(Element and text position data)
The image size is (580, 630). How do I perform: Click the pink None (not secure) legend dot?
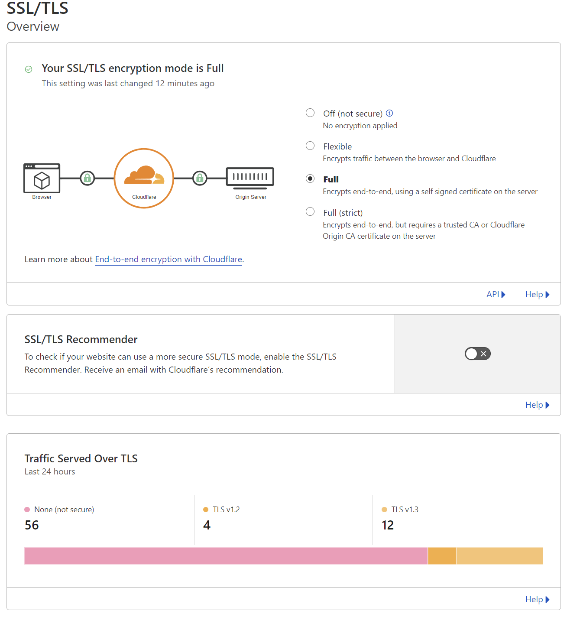coord(27,509)
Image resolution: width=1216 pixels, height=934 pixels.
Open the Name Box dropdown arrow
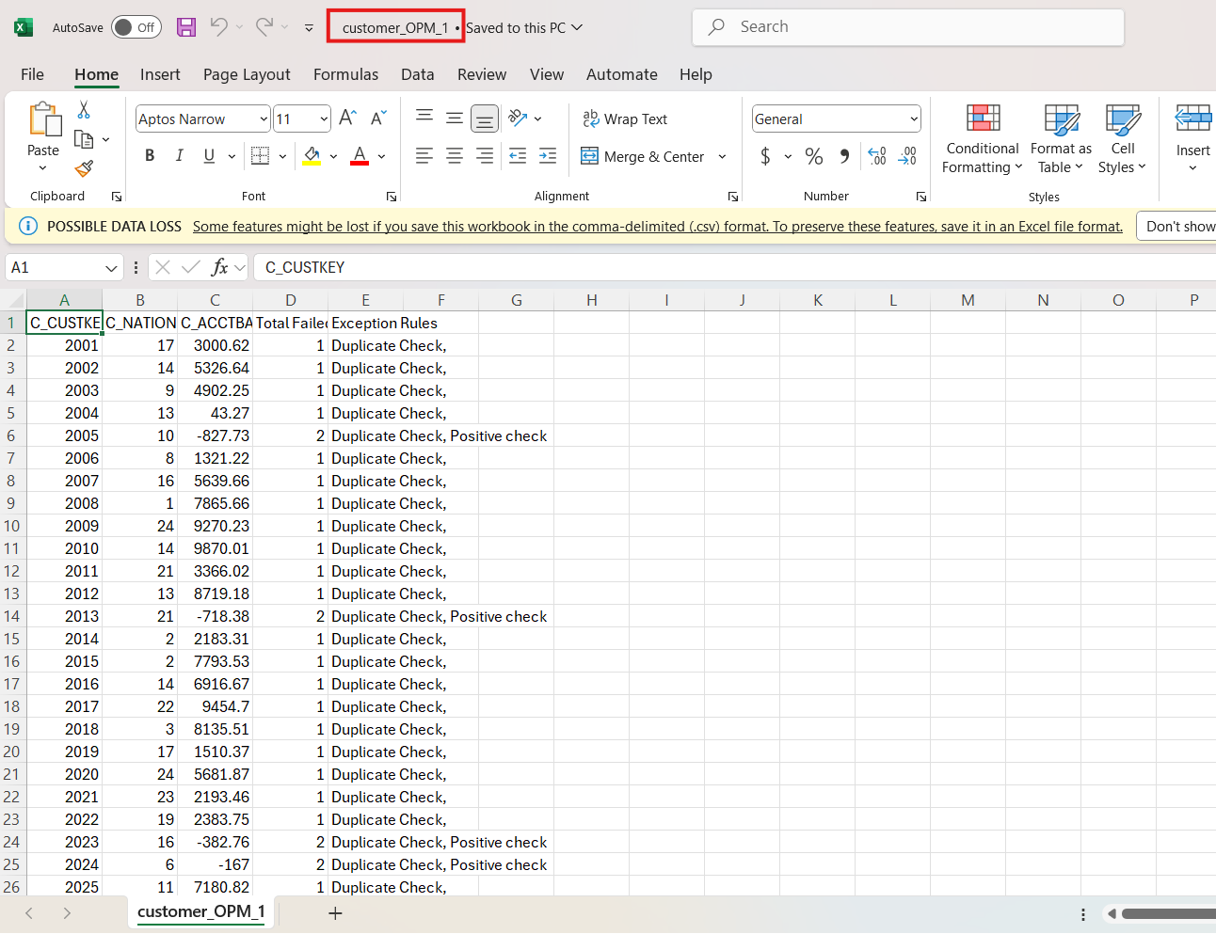tap(111, 268)
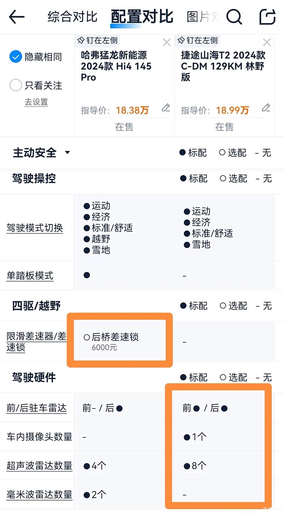Tap the 单踏板模式 parameter link
The image size is (284, 514).
30,276
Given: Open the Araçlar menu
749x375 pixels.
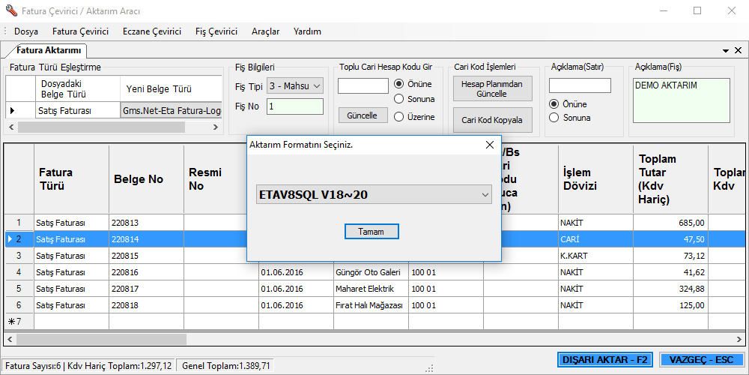Looking at the screenshot, I should tap(265, 32).
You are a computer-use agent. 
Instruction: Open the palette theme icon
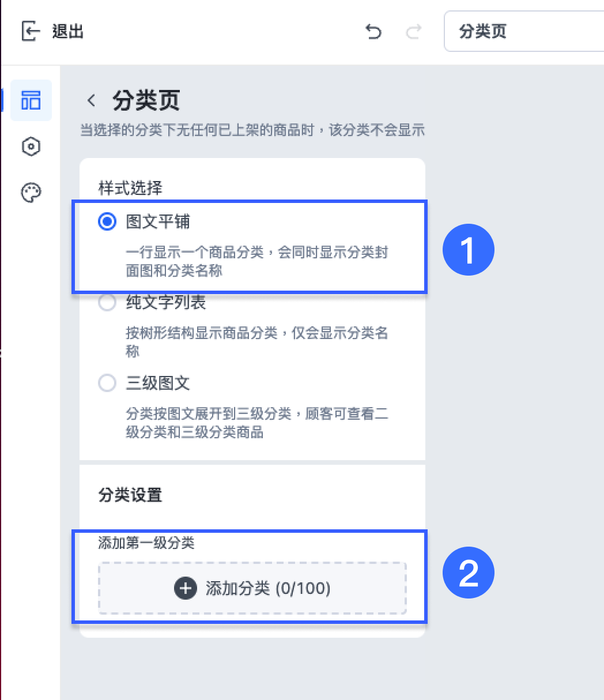[31, 193]
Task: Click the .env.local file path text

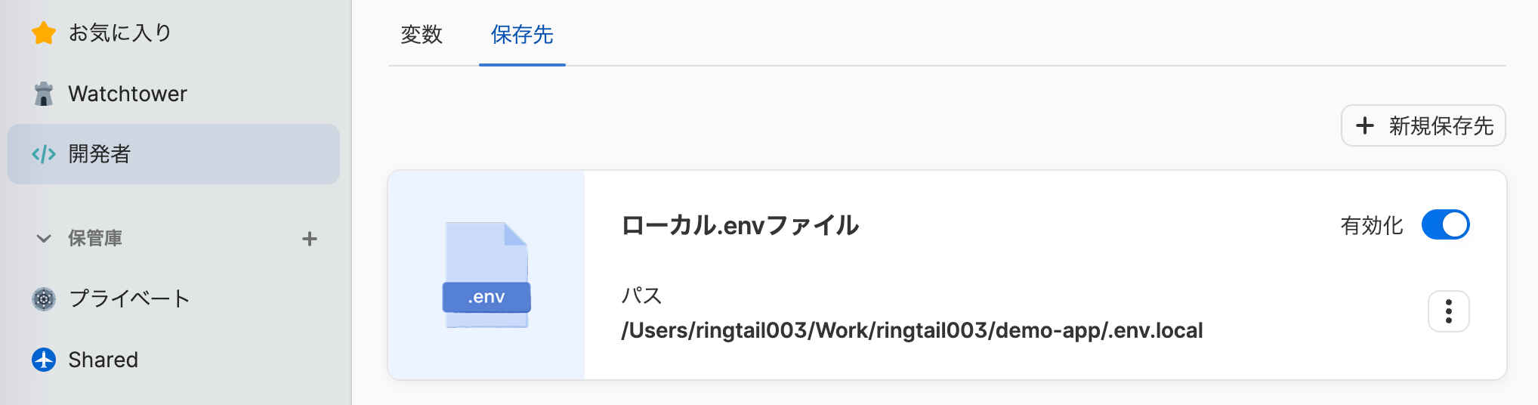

_TASK REQUIREMENTS_
Swap every "Click" in the records above for "Select" and write them out again with everything else unchanged. Leave the pictures out of your answer.

_IN RESPONSE_
The image size is (580, 630). How do I perform: Select the pink None (not secure) legend dot?
coord(27,509)
Image resolution: width=1216 pixels, height=934 pixels.
Open the Name Box dropdown arrow
tap(111, 268)
Tap the 单踏板模式 parameter link
The image size is (284, 514).
30,276
Given: Open the Araçlar menu
749x375 pixels.
Looking at the screenshot, I should tap(265, 32).
You are a computer-use agent. 
Instruction: Open the palette theme icon
[31, 193]
Task: Select the .env.local file path text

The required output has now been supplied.